** Start Records for the task **

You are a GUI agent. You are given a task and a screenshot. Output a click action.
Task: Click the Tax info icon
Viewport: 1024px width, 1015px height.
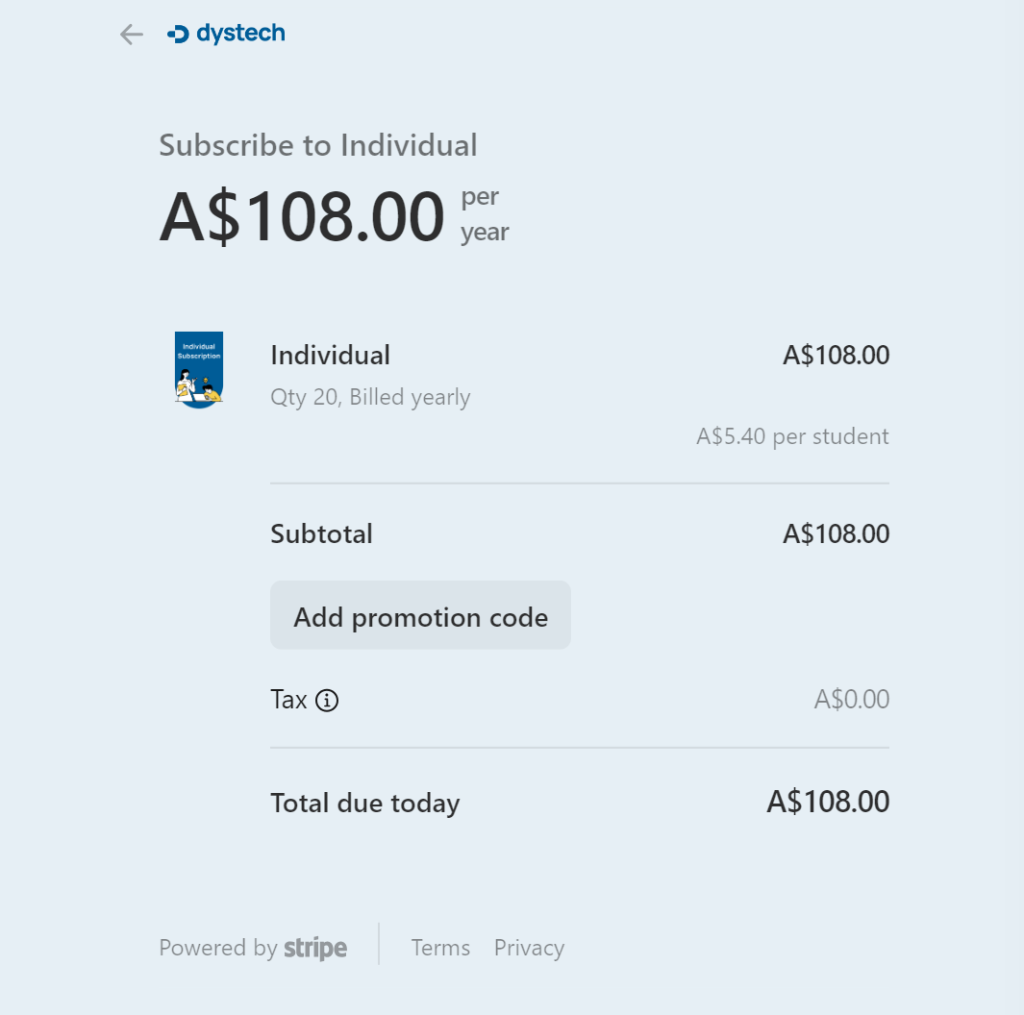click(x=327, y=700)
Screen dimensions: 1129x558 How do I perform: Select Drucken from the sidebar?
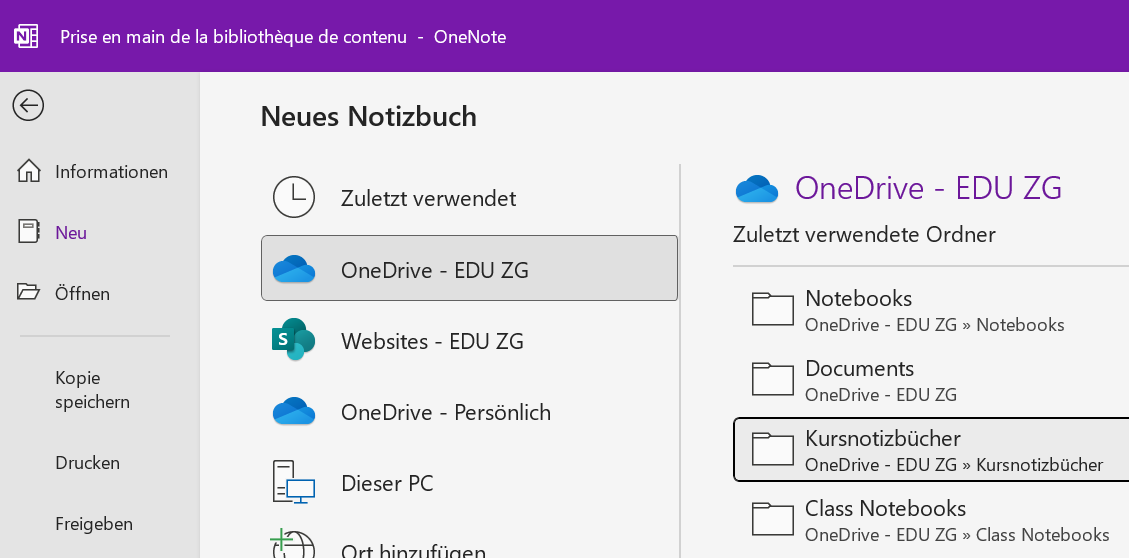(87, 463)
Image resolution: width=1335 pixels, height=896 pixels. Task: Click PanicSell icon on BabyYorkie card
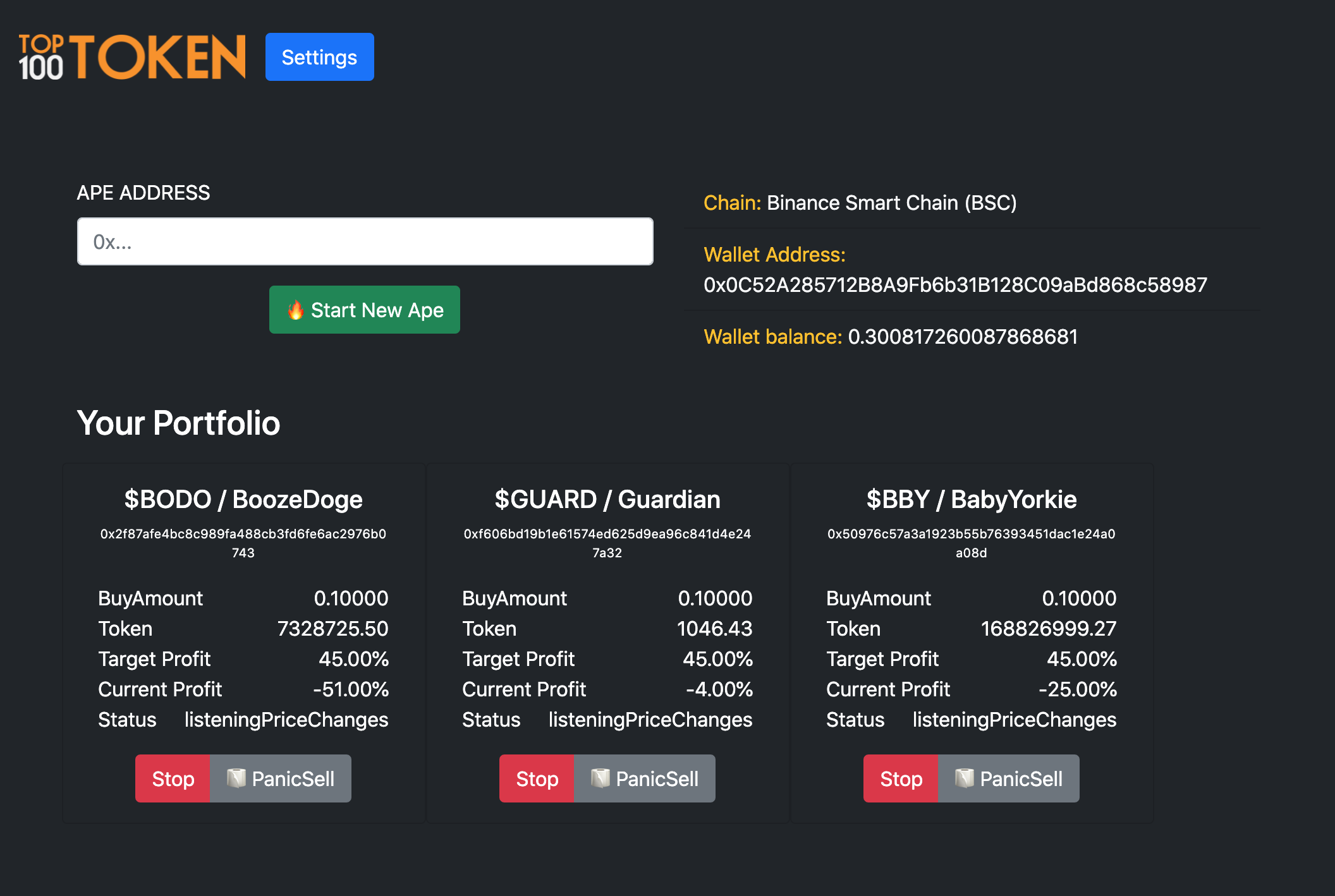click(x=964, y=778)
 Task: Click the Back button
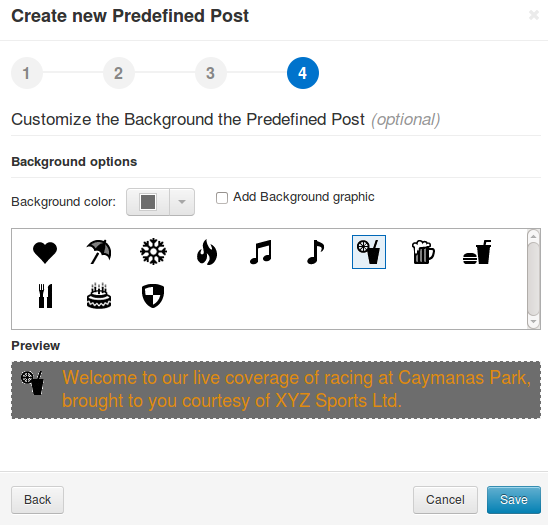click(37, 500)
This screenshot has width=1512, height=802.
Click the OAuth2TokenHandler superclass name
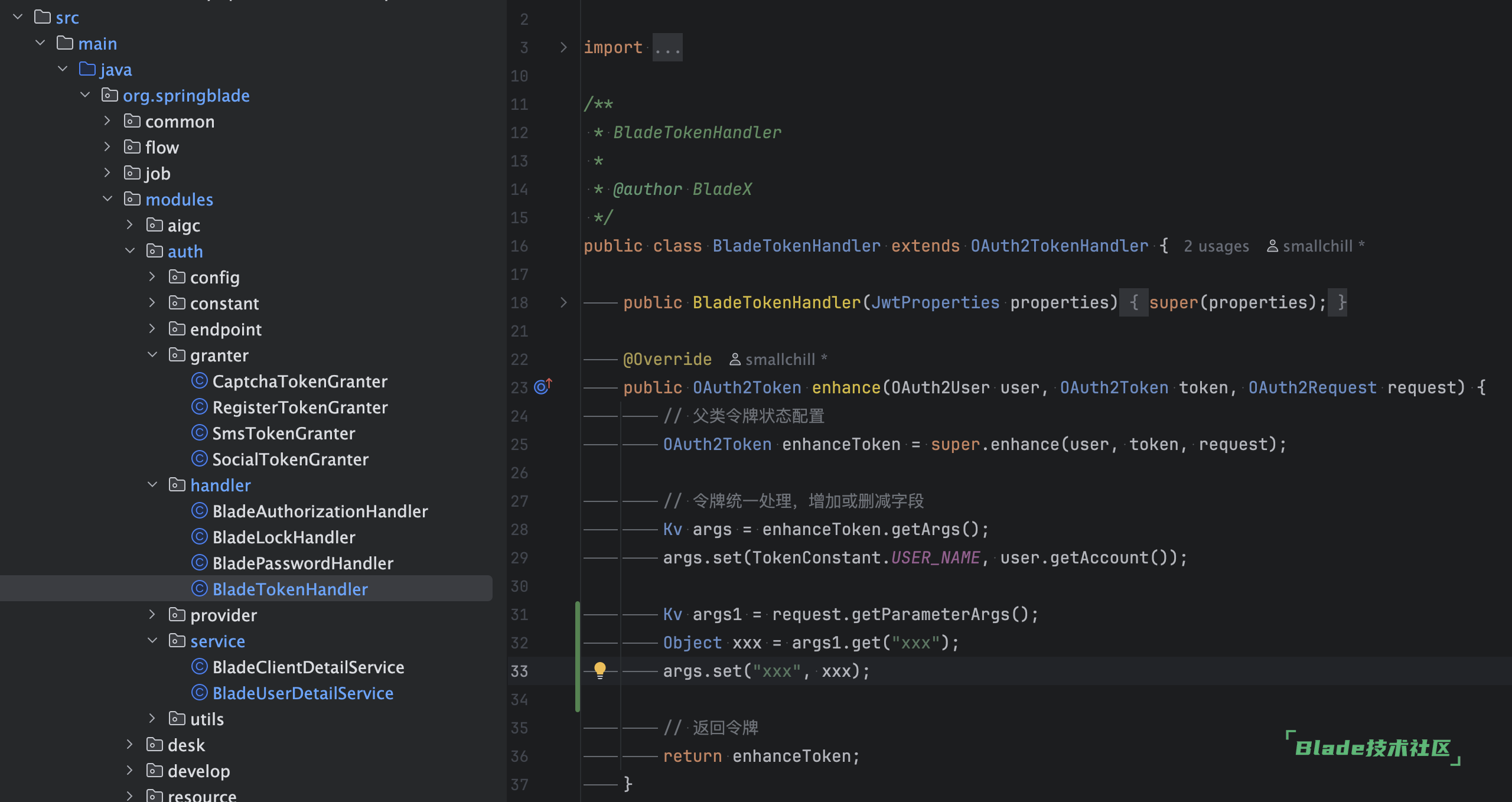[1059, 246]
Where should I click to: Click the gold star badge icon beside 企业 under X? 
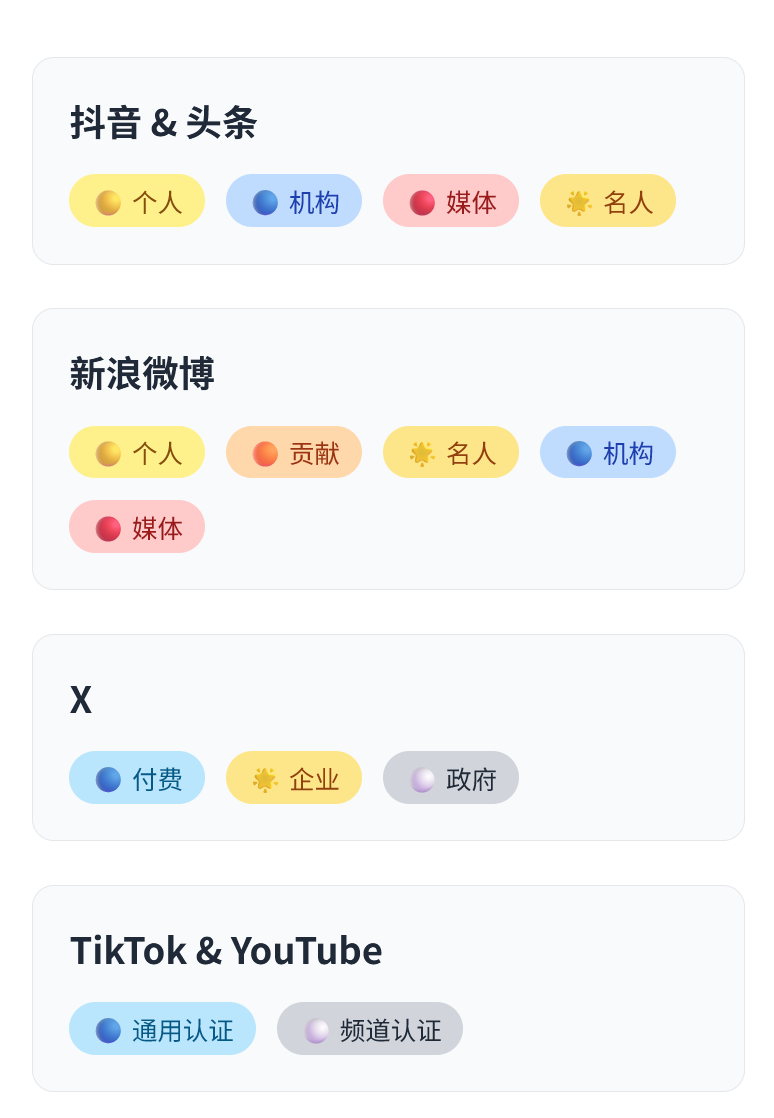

** End Records for the task **

▶ _Your goal_
Arrange every line of the records above as a Markdown table with two columns, "Row" for a running number and "Record line" for the line itself, omitting blank lines. Leave the pictures out of the table.

▶ _Answer to the exercise_
| Row | Record line |
|---|---|
| 1 | You are a GUI agent. You are given a task and a screenshot. Output a click action. |
| 2 | Task: Click the Tax info icon |
| 3 | Viewport: 1024px width, 1015px height. |
| 4 | click(x=327, y=700) |
| 5 | Screen dimensions: 1129x558 How do I perform: Select Drucken from the sidebar? |
| 6 | (87, 463) |
| 7 | Image resolution: width=1335 pixels, height=896 pixels. Task: Click PanicSell icon on BabyYorkie card |
| 8 | click(x=964, y=778) |
| 9 |  Task: Click the Back button |
| 10 | click(37, 500) |
| 11 | This screenshot has width=1512, height=802. |
| 12 | Click the OAuth2TokenHandler superclass name |
| 13 | [1059, 246] |
| 14 | Where should I click to: Click the gold star badge icon beside 企业 under X?  |